Feminae: Medieval Women and Gender Index


  • Title: Panel from the Humility Polyptych - Umilta miraculously leaves the convent of Santa Perpetua and crosses the river Lamone with dry feet
  • Creator: Lorenzetti, Pietro, painter, attributed to
  • Description: Umiltà of Faenza (born Rosanese Negusanti) was an abbess and holy woman. In Florence, she founded the Monastery of San Giovanni Evangelista, a Vallombrosian house for women. This is one of the fourteen panels of the Humility Polyptych, which was constructed to celebrate Umiltà’s life and miracles. In this scene, Umiltà is depicted breaking cloister. According to legend, a voice woke her in the middle of the night and told her to rise. Her departure is intended to be seen as a miraculous event on this panel because its composition emphasizes the impregnability of the monastery, which possesses tall, sheer walls and no visible ground exit. Umiltà is also shown miraculously walking on the water, and this action corresponds with the parts of her vitae that say she crossed the river Lamone and emerged from it with dry feet. In the upper left hand portion of the panel, St. John the Evangelist is depicted in conversation with Umiltà. The inclusion of his image here further emphasizes Umiltà ’s connection to the divine.

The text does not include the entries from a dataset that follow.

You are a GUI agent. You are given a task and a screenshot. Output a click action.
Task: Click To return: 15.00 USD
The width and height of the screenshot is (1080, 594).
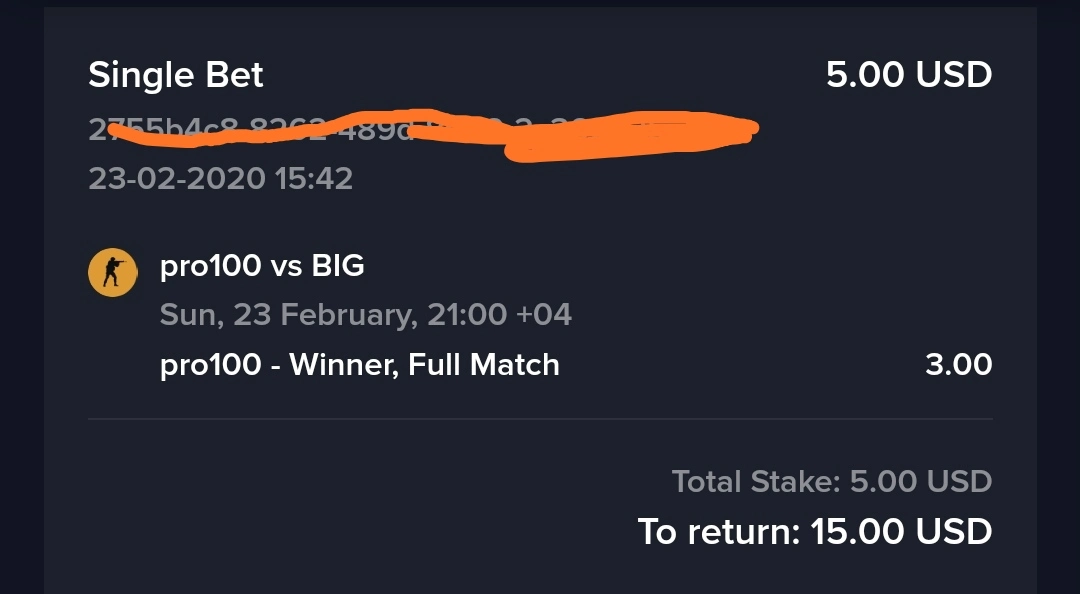(815, 531)
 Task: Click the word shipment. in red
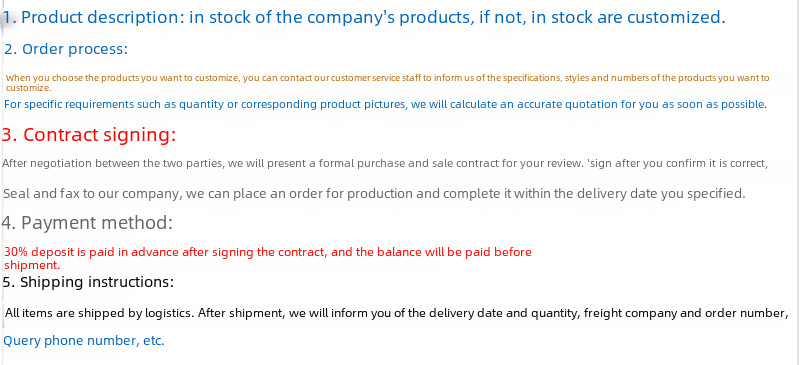tap(32, 265)
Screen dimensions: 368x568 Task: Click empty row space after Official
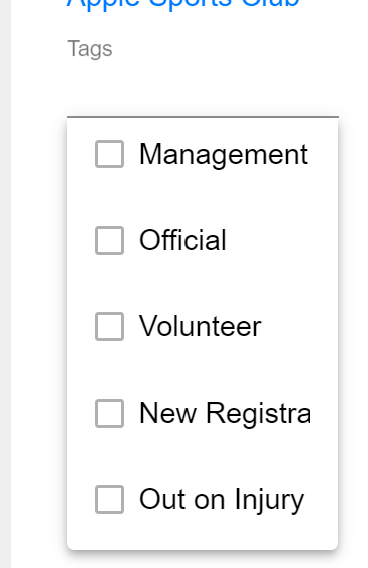pos(281,240)
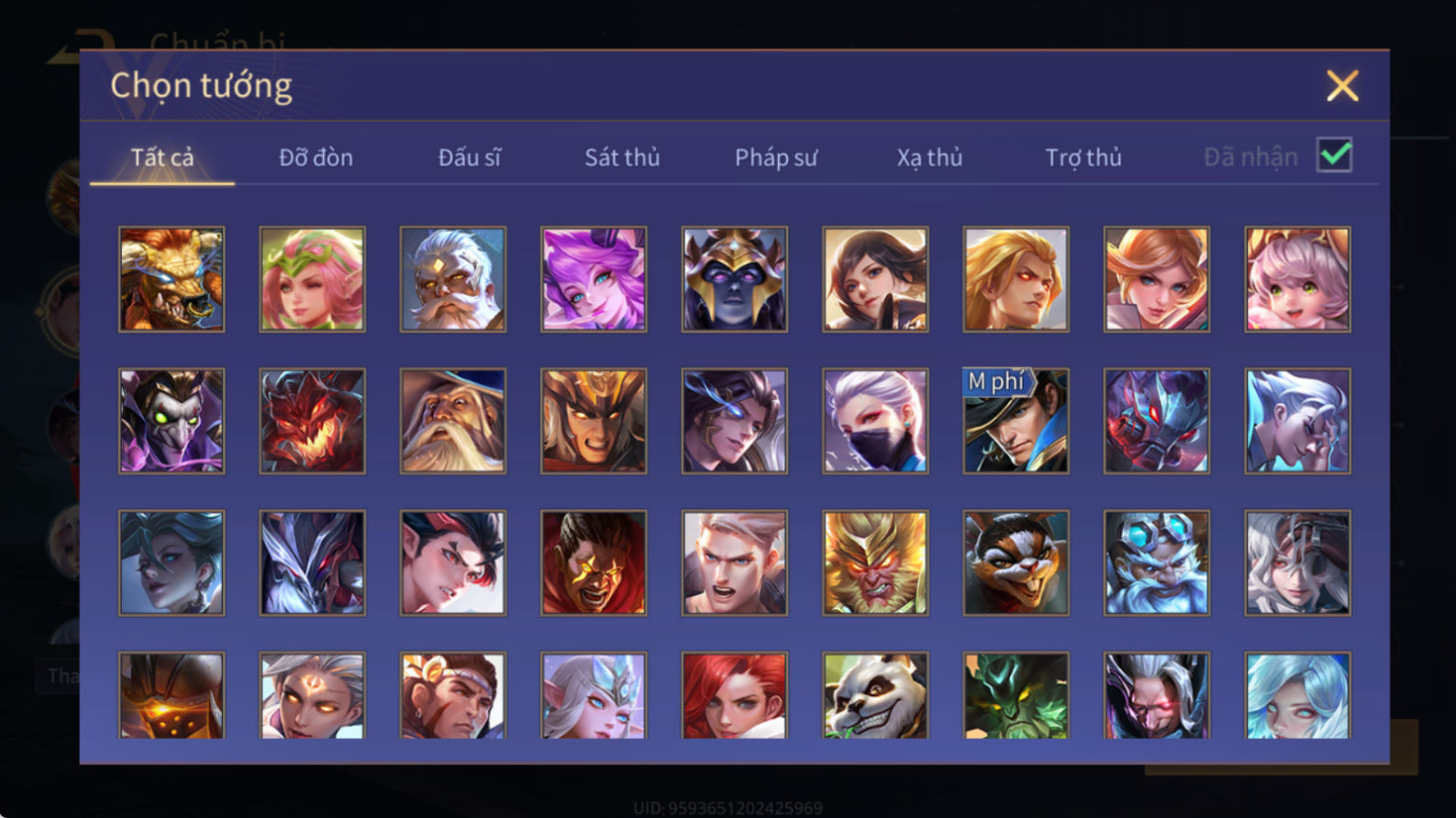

  • Source: Umilta Website
  • Rights: Reproduced with permission
  • Subject (See Also): Abbesses Hagiography Miracles Monastic Enclosure Monasticism Umilta of Faenza, Mystic and Saint Women in Religion
  • Geographic Area: Italy
  • Century: 14
  • Date: 1335-1340
  • Related Work: Humility Polyptych. See a reconstruction of the polyptych on the Feminae website.
  • Current Location: Galleria degli Uffizi, Florence
  • Original Location: Florence, Monastery of San Giovanni Evangelista, a Vallombrosan house for women founded by Umiltà
  • Artistic Type (Category): Digital images; Paintings
  • Artistic Type (Material/Technique): Polyptych; Wood panel
  • Donor: Lay woman? [Cordelia Warr in her article cited above suggests the kneeling donor figure in the polyptych is a lay woman based on her clothing, pp. 296-297.]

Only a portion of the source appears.